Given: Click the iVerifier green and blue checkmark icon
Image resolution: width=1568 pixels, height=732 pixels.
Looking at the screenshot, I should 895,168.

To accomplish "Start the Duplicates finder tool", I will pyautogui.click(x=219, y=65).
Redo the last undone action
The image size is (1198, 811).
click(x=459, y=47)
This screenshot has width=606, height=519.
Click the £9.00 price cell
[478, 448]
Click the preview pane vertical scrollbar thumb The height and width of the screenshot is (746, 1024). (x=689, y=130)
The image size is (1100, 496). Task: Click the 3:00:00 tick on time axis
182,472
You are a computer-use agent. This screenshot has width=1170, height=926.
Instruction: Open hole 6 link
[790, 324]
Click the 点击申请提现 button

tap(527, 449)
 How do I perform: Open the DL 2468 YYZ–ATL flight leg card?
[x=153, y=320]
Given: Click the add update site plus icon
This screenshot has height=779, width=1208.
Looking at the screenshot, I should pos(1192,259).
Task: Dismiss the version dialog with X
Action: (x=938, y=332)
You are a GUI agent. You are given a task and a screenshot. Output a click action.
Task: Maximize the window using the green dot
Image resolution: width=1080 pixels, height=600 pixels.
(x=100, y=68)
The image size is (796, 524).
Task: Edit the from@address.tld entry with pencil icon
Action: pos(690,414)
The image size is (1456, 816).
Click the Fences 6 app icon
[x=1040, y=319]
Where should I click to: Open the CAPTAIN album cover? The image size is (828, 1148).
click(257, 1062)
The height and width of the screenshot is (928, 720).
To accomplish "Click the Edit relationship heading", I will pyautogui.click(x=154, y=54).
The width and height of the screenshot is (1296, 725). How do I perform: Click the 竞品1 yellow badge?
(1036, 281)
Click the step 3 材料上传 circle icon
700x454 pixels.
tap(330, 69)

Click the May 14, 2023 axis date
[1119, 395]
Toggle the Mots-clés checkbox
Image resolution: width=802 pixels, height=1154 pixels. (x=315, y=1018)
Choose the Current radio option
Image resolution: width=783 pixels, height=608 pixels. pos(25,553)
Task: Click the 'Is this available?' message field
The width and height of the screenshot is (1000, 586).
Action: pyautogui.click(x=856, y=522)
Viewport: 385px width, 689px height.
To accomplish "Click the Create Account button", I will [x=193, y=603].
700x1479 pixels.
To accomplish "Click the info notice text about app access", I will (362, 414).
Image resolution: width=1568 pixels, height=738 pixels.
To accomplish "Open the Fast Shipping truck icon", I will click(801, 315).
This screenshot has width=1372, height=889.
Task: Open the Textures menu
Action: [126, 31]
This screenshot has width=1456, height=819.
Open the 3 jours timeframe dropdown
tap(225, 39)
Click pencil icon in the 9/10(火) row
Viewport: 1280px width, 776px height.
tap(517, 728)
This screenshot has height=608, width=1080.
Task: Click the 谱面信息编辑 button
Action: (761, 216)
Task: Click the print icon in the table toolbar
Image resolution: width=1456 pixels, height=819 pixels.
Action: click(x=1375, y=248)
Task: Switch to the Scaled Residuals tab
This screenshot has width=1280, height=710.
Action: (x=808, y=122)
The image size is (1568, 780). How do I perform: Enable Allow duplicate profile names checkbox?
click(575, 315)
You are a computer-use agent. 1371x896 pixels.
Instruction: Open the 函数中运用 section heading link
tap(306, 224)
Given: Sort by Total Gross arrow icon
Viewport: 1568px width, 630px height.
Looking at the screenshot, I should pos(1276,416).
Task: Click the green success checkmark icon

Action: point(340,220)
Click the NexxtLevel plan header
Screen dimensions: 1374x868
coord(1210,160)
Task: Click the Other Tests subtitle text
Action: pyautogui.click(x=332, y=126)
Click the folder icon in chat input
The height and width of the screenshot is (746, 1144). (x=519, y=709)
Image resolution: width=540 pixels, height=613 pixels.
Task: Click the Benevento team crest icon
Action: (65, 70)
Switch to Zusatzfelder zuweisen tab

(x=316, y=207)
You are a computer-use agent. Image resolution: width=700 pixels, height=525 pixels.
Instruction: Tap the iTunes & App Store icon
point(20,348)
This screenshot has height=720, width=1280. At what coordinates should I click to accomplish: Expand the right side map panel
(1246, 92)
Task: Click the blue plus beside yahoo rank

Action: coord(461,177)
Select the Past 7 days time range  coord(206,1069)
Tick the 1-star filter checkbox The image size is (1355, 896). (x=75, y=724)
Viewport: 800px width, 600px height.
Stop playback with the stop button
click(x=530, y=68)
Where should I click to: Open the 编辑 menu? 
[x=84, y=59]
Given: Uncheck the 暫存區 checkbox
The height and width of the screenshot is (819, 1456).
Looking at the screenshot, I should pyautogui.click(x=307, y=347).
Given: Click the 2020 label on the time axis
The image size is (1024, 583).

· · ·

■ Stated goal ■
Turn all the rows above into a numbered list, leaving out the blank lines.

■ Answer to the problem ■
1. Given: Click the iVerifier green and blue checkmark icon
2. Image resolution: width=1568 pixels, height=732 pixels.
3. Looking at the screenshot, I should 895,168.
4. To accomplish "Start the Duplicates finder tool", I will pyautogui.click(x=219, y=65).
5. Redo the last undone action
6. The image size is (1198, 811).
7. click(x=459, y=47)
8. This screenshot has width=606, height=519.
9. Click the £9.00 price cell
10. [478, 448]
11. Click the preview pane vertical scrollbar thumb The height and width of the screenshot is (746, 1024). (x=689, y=130)
12. The image size is (1100, 496). Task: Click the 3:00:00 tick on time axis
13. 182,472
14. You are a computer-use agent. This screenshot has width=1170, height=926.
15. Instruction: Open hole 6 link
16. [790, 324]
17. Click the 点击申请提现 button
18. tap(527, 449)
19.  How do I perform: Open the DL 2468 YYZ–ATL flight leg card?
20. [x=153, y=320]
21. Given: Click the add update site plus icon
22. This screenshot has height=779, width=1208.
23. Looking at the screenshot, I should pos(1192,259).
24. Task: Dismiss the version dialog with X
25. Action: (x=938, y=332)
26. You are a GUI agent. You are given a task and a screenshot. Output a click action.
27. Task: Maximize the window using the green dot
28. Image resolution: width=1080 pixels, height=600 pixels.
29. (x=100, y=68)
30. The image size is (796, 524).
31. Task: Edit the from@address.tld entry with pencil icon
32. Action: pos(690,414)
33. The image size is (1456, 816).
34. Click the Fences 6 app icon
35. [x=1040, y=319]
36. Where should I click to: Open the CAPTAIN album cover? The image size is (828, 1148).
37. click(257, 1062)
38. The height and width of the screenshot is (928, 720).
39. To accomplish "Click the Edit relationship heading", I will pyautogui.click(x=154, y=54).
40. The width and height of the screenshot is (1296, 725). How do I perform: Click the 竞品1 yellow badge?
41. (1036, 281)
42. Click the step 3 材料上传 circle icon
43. 700x454 pixels.
44. tap(330, 69)
45. Click the May 14, 2023 axis date
46. [1119, 395]
47. Toggle the Mots-clés checkbox
48. Image resolution: width=802 pixels, height=1154 pixels. (x=315, y=1018)
49. Choose the Current radio option
50. Image resolution: width=783 pixels, height=608 pixels. pos(25,553)
51. Task: Click the 'Is this available?' message field
52. The width and height of the screenshot is (1000, 586).
53. Action: pyautogui.click(x=856, y=522)
54. Viewport: 385px width, 689px height.
55. To accomplish "Click the Create Account button", I will [x=193, y=603].
56. 700x1479 pixels.
57. To accomplish "Click the info notice text about app access", I will (362, 414).
58. Image resolution: width=1568 pixels, height=738 pixels.
59. To accomplish "Open the Fast Shipping truck icon", I will click(801, 315).
60. This screenshot has width=1372, height=889.
61. Task: Open the Textures menu
62. Action: [126, 31]
63. This screenshot has width=1456, height=819.
64. Open the 3 jours timeframe dropdown
65. tap(225, 39)
66. Click pencil icon in the 9/10(火) row
67. Viewport: 1280px width, 776px height.
68. tap(517, 728)
69. This screenshot has height=608, width=1080.
70. Task: Click the 谱面信息编辑 button
71. Action: (761, 216)
72. Task: Click the print icon in the table toolbar
73. Image resolution: width=1456 pixels, height=819 pixels.
74. Action: click(x=1375, y=248)
75. Task: Switch to the Scaled Residuals tab
76. This screenshot has width=1280, height=710.
77. Action: (x=808, y=122)
78. The image size is (1568, 780). How do I perform: Enable Allow duplicate profile names checkbox?
79. click(575, 315)
80. You are a computer-use agent. 1371x896 pixels.
81. Instruction: Open the 函数中运用 section heading link
82. tap(306, 224)
83. Given: Sort by Total Gross arrow icon
84. Viewport: 1568px width, 630px height.
85. Looking at the screenshot, I should pos(1276,416).
86. Task: Click the green success checkmark icon
87. Action: point(340,220)
88. Click the NexxtLevel plan header
89. Screen dimensions: 1374x868
90. coord(1210,160)
91. Task: Click the Other Tests subtitle text
92. Action: pyautogui.click(x=332, y=126)
93. Click the folder icon in chat input
94. The height and width of the screenshot is (746, 1144). (x=519, y=709)
95. Image resolution: width=540 pixels, height=613 pixels.
96. Task: Click the Benevento team crest icon
97. Action: (65, 70)
98. Switch to Zusatzfelder zuweisen tab
99. (x=316, y=207)
100. You are a computer-use agent. Image resolution: width=700 pixels, height=525 pixels.
101. Instruction: Tap the iTunes & App Store icon
102. point(20,348)
103. This screenshot has height=720, width=1280. At what coordinates should I click to accomplish: Expand the right side map panel
104. (1246, 92)
105. Task: Click the blue plus beside yahoo rank
106. Action: coord(461,177)
107. Select the Past 7 days time range  coord(206,1069)
108. Tick the 1-star filter checkbox The image size is (1355, 896). (x=75, y=724)
109. Viewport: 800px width, 600px height.
110. Stop playback with the stop button
111. click(x=530, y=68)
112. Where should I click to: Open the 编辑 menu? 
113. [x=84, y=59]
114. Given: Uncheck the 暫存區 checkbox
115. The height and width of the screenshot is (819, 1456).
116. Looking at the screenshot, I should pyautogui.click(x=307, y=347).
117. Given: Click the 2020 label on the time axis
118. The image size is (1024, 583).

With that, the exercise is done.